Não há portanto nada de estranho em que um órgão tão representativo do pensamento das elites nacionais como a Escola Superior de Guerra se disponha a ouvir com humildade e respeito as lições do sr. João Pedro Stedile. O chefe do MST é algo mais do que mera autoridade: como primeiro cidadão oficialmente liberado pelo Estado para passar por acima das leis e remoldá-las à sua imagem e semelhança, ele é a célula-mãe, o símbolo gerador, o modelo vivo da nova ordem.

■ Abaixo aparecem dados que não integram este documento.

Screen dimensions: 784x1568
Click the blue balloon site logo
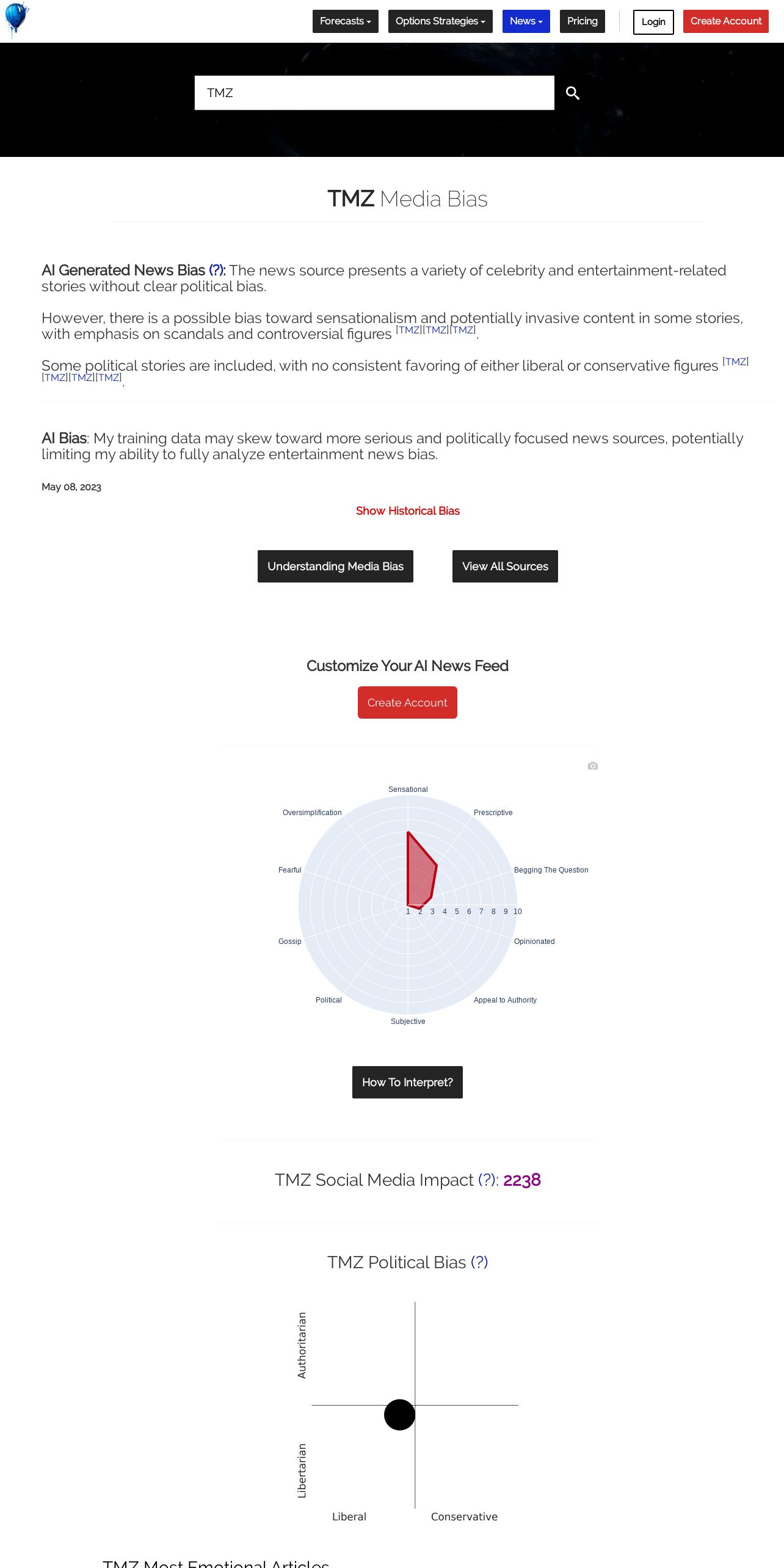pyautogui.click(x=16, y=19)
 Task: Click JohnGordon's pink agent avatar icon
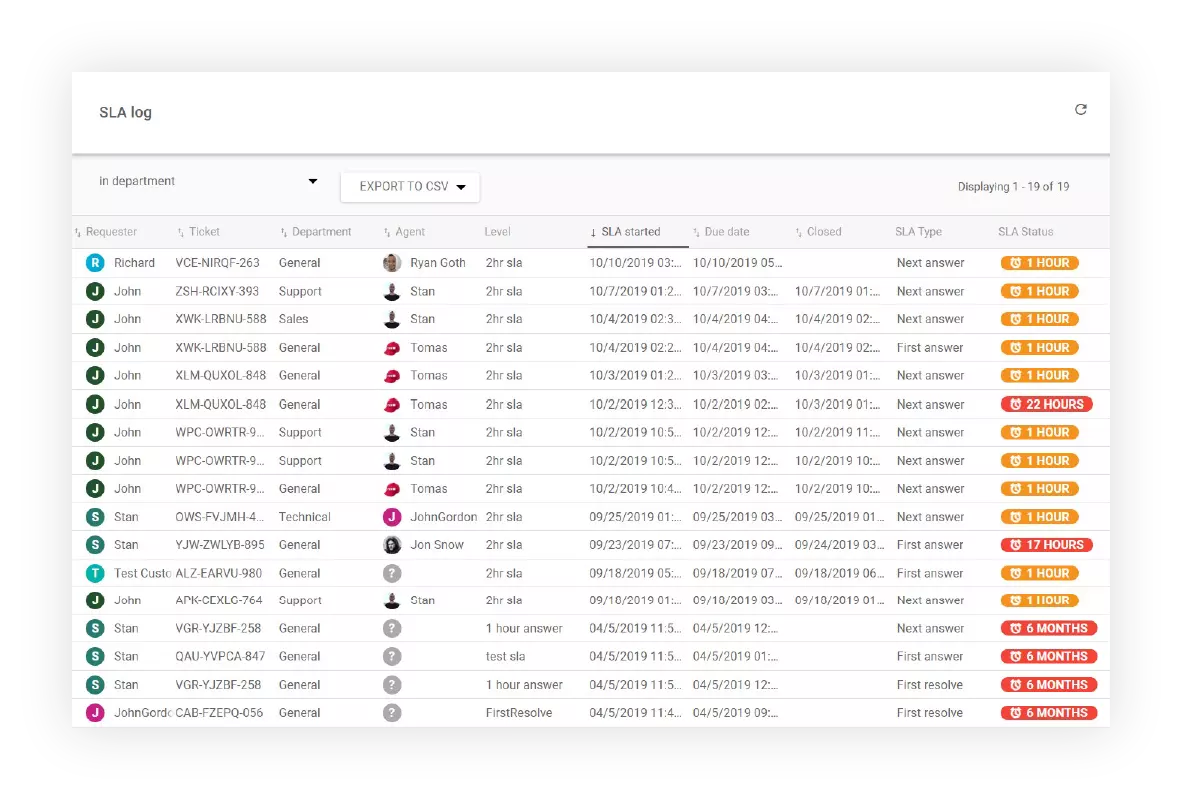pyautogui.click(x=392, y=517)

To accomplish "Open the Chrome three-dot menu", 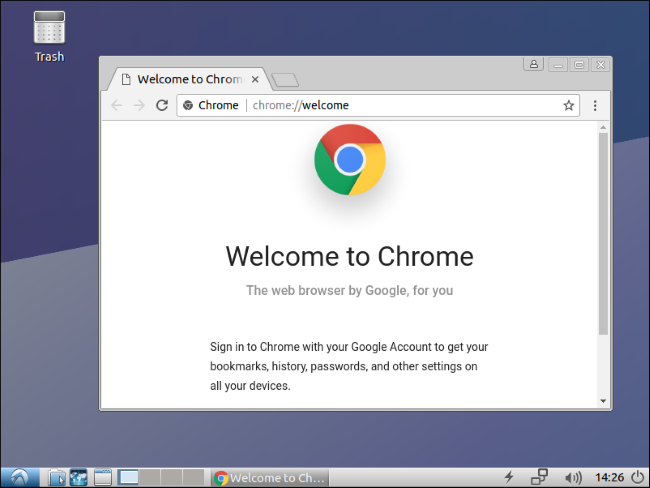I will tap(595, 105).
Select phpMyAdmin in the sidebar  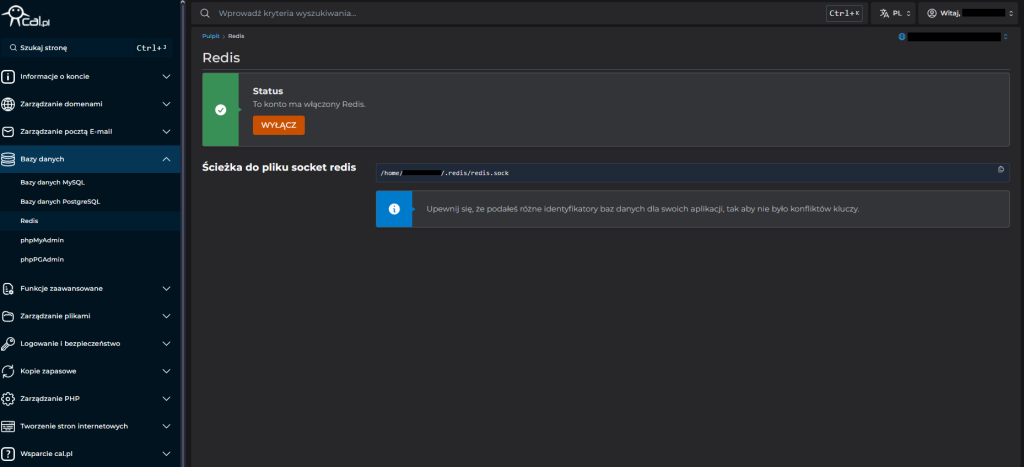coord(42,240)
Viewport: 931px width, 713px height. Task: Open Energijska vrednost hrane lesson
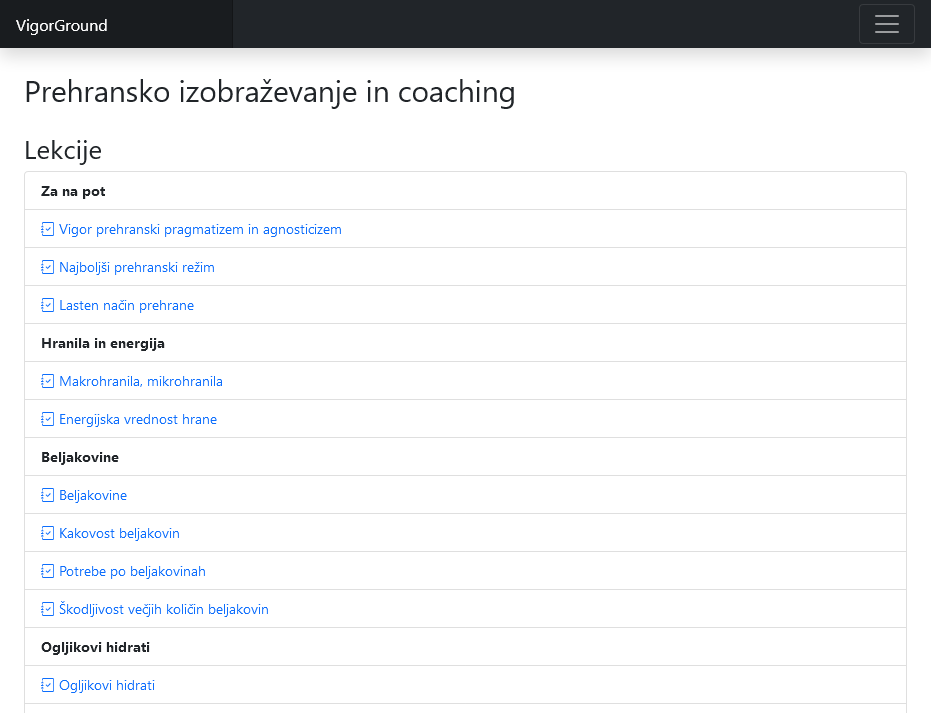point(138,419)
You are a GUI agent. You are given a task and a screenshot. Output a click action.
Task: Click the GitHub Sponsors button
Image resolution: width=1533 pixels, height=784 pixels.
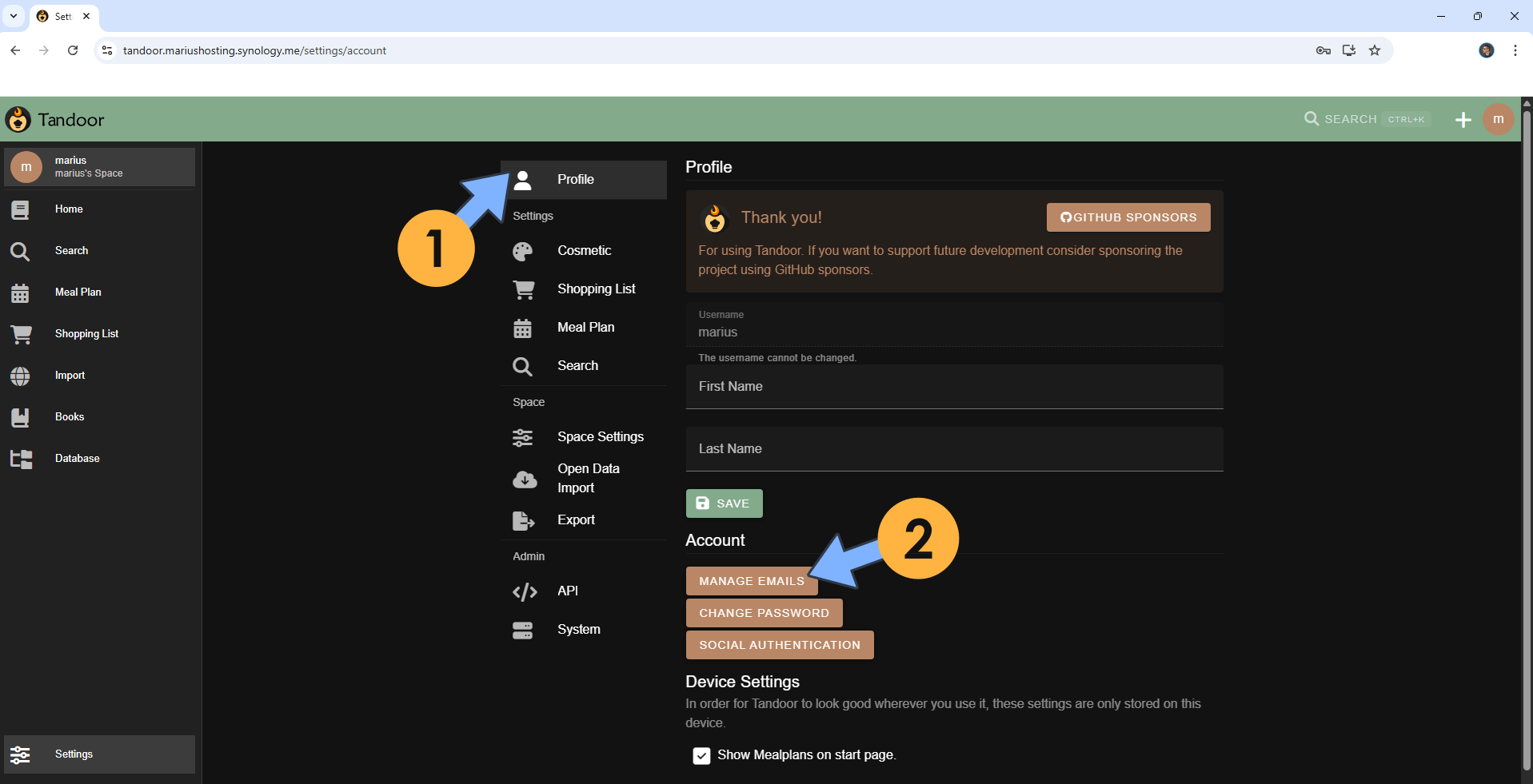pos(1128,217)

A ESG tem mesmo é de bater-lhe continência e, se possível, beijar-lhe os pés, se conseguir erguer-se para alcançá-los.
Em contraste com esse auto-aviltamento masoquista, o brigadeiro Ivan Frota, ao tomar posse na presidência do Clube da Aeronáutica, advertia dias atrás contra “grupos paramilitares extremados, travestidos de ‘movimentos sociais’, desencadeando uma orquestrada programação de vandalismo indiscriminado, ante a inação e até o velado apoio de autoridades governamentais do mais alto escalão”. É sinal auspicioso de que nem todos, nas Forças Armadas, estão contentinhos de viver no “mundo às avessas”.
Mas, no mundo civil, proliferam os sinais de adaptação feliz à ordem invertida. O juiz Ricardo Augusto Soares Leite, da 10ª Vara Federal, por exemplo, induzido pelo governo a soltar os 32 baderneiros do MLST, baixou sentença alegando que a culpa pela depredação da Câmara não foi deles, e sim da própria Câmara, que, advertida da chegada dos militantes, não se preveniu contra o ataque.
Pela lógica do magistrado, se eu publicar aqui um aviso de que vou lhe fazer uma visita e ele não contratar de imediato um segurança para proteger sua cabeça oca, estarei no direito de rachá-la a pauladas com plenas garantias de que semelhante truculência não me será imputada judicialmente. A sorte de S. Excia. é que não há nada na sua caixa craniana que valha o esforço de quebrá-la.